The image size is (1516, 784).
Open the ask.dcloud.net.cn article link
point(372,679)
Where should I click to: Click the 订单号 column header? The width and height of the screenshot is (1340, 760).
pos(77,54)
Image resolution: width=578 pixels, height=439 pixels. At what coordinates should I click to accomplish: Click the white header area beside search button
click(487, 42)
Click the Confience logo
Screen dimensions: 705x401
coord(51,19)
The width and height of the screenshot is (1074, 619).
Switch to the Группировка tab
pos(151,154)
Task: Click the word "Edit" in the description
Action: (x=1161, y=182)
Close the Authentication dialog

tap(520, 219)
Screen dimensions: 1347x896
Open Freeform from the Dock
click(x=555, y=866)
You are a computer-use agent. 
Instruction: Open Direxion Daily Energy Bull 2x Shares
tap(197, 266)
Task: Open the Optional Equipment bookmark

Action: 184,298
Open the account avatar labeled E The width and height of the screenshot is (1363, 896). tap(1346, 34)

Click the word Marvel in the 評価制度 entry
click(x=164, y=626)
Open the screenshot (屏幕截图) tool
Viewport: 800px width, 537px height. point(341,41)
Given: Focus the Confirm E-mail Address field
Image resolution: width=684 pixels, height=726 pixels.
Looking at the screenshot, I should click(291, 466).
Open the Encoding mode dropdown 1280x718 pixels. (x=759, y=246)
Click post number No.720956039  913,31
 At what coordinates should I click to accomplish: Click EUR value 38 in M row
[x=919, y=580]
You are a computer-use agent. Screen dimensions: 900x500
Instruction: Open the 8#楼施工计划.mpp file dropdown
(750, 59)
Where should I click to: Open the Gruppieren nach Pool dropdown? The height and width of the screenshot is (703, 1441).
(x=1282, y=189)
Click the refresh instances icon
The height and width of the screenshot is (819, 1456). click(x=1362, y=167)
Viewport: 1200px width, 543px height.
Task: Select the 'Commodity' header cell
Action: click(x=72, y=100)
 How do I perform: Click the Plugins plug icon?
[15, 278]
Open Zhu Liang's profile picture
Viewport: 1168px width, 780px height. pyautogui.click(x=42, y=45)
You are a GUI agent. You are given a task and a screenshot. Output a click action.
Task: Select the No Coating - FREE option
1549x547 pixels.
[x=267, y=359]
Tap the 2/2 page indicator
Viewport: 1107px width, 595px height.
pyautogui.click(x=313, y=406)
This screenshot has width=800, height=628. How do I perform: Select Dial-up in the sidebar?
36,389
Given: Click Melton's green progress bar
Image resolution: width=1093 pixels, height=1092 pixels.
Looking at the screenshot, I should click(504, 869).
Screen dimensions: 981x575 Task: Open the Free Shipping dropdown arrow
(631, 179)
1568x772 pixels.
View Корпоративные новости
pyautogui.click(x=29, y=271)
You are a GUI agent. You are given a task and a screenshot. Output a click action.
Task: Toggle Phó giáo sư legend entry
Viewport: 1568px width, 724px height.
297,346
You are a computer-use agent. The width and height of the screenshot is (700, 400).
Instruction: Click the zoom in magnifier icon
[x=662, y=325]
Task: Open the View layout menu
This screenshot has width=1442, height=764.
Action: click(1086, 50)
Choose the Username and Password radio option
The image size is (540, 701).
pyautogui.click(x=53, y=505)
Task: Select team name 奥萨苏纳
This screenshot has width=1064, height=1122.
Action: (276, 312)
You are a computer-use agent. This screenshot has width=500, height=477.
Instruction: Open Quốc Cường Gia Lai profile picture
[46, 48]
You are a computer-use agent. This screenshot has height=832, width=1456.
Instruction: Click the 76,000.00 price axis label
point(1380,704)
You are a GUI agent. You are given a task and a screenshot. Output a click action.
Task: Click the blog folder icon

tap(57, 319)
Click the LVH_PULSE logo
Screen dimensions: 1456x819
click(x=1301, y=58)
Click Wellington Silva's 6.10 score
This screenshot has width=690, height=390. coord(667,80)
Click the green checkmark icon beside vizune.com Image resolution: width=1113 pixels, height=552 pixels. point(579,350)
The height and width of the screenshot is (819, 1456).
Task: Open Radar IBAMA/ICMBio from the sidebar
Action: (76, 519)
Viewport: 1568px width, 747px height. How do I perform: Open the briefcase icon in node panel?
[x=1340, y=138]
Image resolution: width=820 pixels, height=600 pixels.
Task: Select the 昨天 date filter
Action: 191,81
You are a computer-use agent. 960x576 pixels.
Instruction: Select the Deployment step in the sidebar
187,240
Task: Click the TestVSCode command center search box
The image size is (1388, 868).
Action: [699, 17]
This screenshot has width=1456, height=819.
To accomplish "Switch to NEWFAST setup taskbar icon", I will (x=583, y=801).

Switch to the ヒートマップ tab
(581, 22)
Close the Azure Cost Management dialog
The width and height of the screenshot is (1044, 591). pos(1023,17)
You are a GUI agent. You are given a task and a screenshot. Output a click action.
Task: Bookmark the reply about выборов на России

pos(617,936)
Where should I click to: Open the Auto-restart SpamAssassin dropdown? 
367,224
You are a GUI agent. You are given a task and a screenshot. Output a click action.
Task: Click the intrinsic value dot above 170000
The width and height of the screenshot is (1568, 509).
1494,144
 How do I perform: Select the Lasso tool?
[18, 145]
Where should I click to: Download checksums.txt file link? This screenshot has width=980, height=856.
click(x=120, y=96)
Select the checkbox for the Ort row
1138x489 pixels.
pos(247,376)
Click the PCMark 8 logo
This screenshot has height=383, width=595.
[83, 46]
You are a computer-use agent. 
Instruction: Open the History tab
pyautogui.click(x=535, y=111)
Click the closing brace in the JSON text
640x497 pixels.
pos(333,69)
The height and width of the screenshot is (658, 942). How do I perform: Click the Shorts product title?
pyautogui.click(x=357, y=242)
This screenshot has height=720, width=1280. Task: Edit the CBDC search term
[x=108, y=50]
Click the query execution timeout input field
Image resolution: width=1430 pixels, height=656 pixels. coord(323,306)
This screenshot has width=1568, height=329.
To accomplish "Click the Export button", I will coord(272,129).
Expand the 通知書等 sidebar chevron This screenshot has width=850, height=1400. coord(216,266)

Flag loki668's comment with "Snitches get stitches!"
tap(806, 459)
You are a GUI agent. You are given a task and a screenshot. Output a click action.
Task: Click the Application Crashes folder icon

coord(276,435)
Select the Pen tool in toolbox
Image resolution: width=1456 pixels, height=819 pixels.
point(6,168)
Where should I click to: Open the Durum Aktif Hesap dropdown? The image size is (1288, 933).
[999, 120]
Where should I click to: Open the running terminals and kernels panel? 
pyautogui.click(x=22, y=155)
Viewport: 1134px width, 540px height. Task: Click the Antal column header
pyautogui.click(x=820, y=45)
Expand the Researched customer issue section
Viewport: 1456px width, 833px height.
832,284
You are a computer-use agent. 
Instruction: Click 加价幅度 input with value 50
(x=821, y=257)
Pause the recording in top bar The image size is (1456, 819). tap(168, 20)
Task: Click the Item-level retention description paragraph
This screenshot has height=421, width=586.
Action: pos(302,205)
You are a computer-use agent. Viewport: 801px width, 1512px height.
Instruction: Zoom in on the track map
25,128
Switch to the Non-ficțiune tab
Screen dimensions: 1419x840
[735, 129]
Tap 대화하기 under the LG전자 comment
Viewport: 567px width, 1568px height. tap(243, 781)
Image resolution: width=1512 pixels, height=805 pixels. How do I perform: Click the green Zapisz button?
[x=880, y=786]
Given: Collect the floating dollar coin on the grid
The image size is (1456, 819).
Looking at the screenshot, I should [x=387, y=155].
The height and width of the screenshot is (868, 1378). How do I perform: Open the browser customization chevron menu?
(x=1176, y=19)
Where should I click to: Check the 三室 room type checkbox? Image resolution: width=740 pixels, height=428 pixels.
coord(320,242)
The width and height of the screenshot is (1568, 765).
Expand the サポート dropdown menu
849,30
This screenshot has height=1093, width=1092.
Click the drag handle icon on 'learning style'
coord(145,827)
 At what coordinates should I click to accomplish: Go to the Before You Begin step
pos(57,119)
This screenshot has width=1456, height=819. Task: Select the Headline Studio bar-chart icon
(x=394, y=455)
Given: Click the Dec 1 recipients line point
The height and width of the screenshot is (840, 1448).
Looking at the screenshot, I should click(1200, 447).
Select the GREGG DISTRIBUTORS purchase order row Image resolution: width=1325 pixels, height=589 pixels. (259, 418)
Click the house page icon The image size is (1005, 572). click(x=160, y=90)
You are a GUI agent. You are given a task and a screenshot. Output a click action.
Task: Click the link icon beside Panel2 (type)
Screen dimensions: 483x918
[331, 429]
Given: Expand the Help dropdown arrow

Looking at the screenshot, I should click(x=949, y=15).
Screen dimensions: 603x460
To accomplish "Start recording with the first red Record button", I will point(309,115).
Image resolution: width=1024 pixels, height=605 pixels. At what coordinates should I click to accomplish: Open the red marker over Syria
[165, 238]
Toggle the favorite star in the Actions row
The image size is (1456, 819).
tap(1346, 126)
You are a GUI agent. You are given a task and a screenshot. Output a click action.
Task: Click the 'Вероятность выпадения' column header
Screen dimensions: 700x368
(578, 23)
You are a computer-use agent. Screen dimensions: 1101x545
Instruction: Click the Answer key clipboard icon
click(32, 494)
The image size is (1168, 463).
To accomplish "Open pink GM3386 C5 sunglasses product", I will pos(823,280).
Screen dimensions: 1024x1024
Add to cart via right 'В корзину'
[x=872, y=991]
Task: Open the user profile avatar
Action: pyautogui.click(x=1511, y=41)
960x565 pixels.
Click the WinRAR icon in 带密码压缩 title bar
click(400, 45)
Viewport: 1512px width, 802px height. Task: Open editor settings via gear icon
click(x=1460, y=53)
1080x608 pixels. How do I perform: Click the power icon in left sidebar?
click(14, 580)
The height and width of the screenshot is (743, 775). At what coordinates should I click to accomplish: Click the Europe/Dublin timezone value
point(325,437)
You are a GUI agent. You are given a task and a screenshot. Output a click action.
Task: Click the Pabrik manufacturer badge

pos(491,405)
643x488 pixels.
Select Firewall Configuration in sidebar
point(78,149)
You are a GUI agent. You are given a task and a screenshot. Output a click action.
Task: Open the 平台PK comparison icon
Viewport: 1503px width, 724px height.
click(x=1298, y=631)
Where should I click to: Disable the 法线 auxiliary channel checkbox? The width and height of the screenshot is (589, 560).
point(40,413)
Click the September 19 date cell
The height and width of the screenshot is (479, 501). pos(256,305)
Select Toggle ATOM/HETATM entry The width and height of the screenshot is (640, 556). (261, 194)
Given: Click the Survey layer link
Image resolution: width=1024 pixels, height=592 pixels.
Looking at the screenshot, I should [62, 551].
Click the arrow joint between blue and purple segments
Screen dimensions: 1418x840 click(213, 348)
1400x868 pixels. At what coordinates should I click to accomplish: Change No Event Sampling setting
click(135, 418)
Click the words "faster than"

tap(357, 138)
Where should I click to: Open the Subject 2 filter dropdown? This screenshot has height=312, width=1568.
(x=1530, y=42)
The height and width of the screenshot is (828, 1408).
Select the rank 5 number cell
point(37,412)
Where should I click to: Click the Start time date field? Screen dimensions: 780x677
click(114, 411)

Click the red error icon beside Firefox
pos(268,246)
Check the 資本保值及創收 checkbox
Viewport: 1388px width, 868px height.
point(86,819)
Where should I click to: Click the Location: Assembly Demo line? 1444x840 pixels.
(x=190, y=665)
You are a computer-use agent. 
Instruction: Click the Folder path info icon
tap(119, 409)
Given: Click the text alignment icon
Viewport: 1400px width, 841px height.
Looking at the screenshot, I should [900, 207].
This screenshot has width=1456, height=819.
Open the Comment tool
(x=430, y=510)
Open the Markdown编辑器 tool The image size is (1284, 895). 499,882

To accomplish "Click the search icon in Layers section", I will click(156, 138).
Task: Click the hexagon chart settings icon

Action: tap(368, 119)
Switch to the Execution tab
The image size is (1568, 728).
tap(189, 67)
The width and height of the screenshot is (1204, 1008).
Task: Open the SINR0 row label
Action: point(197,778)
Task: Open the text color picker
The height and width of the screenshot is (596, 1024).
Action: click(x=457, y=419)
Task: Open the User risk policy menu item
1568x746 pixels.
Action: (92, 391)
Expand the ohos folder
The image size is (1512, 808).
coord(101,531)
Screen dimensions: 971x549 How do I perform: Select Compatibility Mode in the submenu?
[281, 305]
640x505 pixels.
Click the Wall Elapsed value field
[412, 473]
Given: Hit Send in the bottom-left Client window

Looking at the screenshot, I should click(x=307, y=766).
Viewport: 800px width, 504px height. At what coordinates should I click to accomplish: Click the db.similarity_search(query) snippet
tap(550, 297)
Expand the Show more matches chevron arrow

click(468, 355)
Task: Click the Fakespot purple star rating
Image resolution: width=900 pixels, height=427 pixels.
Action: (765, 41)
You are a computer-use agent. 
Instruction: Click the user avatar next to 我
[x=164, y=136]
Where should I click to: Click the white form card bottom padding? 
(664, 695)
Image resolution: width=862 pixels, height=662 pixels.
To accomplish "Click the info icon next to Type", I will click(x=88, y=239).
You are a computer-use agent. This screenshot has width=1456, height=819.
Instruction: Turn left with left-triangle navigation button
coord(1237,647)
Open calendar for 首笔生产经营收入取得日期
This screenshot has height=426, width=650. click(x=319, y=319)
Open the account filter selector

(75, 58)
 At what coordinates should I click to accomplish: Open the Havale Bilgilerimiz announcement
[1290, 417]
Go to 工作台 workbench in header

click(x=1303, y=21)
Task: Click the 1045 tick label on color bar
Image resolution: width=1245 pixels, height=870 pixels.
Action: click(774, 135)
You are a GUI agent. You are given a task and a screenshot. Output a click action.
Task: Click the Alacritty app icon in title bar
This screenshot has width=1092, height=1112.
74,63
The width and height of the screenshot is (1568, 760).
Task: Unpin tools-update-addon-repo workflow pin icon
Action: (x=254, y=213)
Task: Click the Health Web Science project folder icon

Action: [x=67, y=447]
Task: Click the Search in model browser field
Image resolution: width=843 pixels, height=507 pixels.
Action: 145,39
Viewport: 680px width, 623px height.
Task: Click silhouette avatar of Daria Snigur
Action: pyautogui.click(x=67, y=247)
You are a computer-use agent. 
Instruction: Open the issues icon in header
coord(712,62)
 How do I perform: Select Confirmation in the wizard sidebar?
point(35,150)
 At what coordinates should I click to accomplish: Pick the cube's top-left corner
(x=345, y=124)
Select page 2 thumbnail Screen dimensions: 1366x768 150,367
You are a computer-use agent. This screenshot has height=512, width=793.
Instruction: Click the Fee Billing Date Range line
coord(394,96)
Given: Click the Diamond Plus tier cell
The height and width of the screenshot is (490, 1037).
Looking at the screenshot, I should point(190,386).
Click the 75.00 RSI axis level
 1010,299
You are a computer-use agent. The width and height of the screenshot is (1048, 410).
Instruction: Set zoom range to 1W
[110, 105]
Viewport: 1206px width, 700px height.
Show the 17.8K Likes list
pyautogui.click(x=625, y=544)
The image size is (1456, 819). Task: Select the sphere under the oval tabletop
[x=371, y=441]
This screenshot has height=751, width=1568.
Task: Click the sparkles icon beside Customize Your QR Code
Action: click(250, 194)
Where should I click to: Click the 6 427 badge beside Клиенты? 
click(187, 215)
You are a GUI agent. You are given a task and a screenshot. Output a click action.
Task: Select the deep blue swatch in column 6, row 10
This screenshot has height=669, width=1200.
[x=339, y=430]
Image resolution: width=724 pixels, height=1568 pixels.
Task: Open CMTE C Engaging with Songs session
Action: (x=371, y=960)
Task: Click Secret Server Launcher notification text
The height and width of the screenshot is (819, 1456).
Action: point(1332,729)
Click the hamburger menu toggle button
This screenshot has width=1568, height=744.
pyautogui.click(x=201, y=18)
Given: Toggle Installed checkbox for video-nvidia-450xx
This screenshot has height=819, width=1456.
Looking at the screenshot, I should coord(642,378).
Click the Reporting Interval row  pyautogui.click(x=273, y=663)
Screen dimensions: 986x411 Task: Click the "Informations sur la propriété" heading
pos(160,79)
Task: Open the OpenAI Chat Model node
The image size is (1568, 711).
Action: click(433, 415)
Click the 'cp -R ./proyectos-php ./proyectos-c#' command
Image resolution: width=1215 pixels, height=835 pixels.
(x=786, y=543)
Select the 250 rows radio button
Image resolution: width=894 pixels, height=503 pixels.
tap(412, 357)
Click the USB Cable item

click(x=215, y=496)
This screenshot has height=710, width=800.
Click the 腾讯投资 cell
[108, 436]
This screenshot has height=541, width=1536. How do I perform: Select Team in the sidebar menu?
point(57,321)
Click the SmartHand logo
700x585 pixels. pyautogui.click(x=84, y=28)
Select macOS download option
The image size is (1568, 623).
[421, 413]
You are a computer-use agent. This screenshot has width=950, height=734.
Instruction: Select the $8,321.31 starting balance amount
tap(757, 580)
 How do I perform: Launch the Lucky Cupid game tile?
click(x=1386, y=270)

Goal. Can you rewrite only the records from the line with "Where should I click to: Check" through the line with "Select the GREGG", substituting "pull-down menu" for "dropdown menu" and leaving everything else unchanged?

Worked answer.
Where should I click to: Check the 三室 room type checkbox? Image resolution: width=740 pixels, height=428 pixels.
coord(320,242)
The width and height of the screenshot is (1568, 765).
Expand the サポート pull-down menu
849,30
This screenshot has height=1093, width=1092.
Click the drag handle icon on 'learning style'
coord(145,827)
 At what coordinates should I click to accomplish: Go to the Before You Begin step
pos(57,119)
This screenshot has width=1456, height=819. Task: Select the Headline Studio bar-chart icon
(x=394, y=455)
Given: Click the Dec 1 recipients line point
The height and width of the screenshot is (840, 1448).
Looking at the screenshot, I should click(1200, 447).
Select the GREGG DISTRIBUTORS purchase order row Image resolution: width=1325 pixels, height=589 pixels. (259, 418)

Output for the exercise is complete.